Concerning about the conclusions reached by the authors, I have some specific questions:

-      The authors conclude that the G32A and R403C mutations have a dominant-negative effect. These mutations show almost no impairment in the capacity of pSer616 to be phosphorylated, and of pDRP1 to shuttle to mitochondria. However, mitochondrial elongation is boosted. Did the authors try to verify the stability of these two mutant proteins, or that their effect on mitochondrial elongation is induced by an impaired interaction with DRP1 receptors such as MFF or Mid49/51? These possibilities should also be considered, and could potentially give the same results as the ones shown in the paper without G32A and R403C being dominant-negative mutations.

-      On the same point, the authors state that “in the patient fibroblast, the interaction of mutant DRP1 with mitochondria seems to be less transient”. Have they considered doing some live microscopy to support this conclusion? Globally, it seems that there is no difference in the capacity of pDrp1 to localize to mitochondria, which is not in agreement with the WB data (which shows less pDRP1 for the G32A). So, how do they assess the transient-like feature of DRP1 interaction with mitochondria?

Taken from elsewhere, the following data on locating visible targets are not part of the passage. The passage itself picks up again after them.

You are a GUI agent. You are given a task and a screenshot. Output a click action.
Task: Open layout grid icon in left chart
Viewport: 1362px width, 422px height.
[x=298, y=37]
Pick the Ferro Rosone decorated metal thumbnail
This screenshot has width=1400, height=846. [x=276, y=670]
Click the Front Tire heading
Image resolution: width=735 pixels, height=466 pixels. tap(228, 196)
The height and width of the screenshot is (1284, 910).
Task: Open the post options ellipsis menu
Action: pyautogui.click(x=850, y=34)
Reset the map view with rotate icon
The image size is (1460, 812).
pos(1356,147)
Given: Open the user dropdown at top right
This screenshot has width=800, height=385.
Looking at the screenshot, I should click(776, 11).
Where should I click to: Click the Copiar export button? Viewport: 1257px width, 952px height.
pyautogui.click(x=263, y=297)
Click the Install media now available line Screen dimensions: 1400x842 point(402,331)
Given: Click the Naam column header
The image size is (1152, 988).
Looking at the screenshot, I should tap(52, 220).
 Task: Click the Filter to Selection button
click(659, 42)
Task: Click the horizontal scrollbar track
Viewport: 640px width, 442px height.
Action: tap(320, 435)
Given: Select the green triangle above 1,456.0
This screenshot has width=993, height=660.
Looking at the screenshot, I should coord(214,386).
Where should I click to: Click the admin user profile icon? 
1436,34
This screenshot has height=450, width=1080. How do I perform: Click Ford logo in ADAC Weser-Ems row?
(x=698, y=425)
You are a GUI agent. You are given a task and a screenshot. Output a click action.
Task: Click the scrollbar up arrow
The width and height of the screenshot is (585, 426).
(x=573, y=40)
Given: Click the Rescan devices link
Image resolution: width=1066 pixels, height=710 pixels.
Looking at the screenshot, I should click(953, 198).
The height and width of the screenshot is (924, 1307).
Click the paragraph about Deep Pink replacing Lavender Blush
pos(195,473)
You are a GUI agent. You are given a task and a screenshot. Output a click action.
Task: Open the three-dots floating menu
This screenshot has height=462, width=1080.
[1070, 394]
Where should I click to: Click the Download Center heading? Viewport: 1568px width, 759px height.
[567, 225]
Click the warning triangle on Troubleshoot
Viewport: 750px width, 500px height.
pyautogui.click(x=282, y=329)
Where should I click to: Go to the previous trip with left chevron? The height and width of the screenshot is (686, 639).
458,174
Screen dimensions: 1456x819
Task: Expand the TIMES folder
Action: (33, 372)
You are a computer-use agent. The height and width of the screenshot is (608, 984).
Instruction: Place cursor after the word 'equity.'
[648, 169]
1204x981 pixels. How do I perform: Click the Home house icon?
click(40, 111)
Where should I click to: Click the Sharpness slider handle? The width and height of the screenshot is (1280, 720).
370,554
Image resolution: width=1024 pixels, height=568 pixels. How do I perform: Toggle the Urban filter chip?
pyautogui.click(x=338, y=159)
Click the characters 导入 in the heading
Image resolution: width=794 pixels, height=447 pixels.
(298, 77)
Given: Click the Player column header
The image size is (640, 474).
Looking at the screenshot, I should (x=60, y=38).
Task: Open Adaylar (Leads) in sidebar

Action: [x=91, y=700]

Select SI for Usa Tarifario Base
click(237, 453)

-      Would you comment on the fact that the R403C mutation induces the appearance of mitochondrial "rings" or “forks” in the pictures shown? They are quite a widespread feature, so these are potentially of functional relevance?

-      Could it be that the lower number of cristae shown in TEM data are due to the fact that mutant mito are longer than ctrl ones, and the authors quantify cristae number as a ratio of mito length? Is the absolute number of cristae different in mutants vs controls?

-      Higher TMRM levels could simply be due to higher quantity of mitos in the specific field of view shown in the paper. Could you verify this possibility by quantify cells in multiple fields of view/cells/replicates? And how do you reconcile the fact that you have such huge differences in TMRM fluorescence over time: could TMRM be more readily incorporated into fused mito? Could you create another model of fusion (i.e. overexpression of mitofusins) to compare the mutants with?

-      The peroxisomal phenotype is really convincing! Would you consider monitoring whether it is a cause or a consequence for the mitochondrial one? Basically, who comes first: the mito phenotype or the peroxisomal phenotype, or are they happening simultaneously (which would hint at the presence of two different DRP1 pools)?

-      The authors state that “peroxisomes and mitochondria are hubs for FAO”, so they try to correlate the peroxisomal phenotype with defects in mitochondrial enzymes contributing to FAO. I would suggest to better explain the rationale of this correlation, which may be unclear to an unfamiliar readership. Besides, do the mitochondrial enzymes acting in FAO have a peroxisomal counterpart? Or do they shuttle among compartments?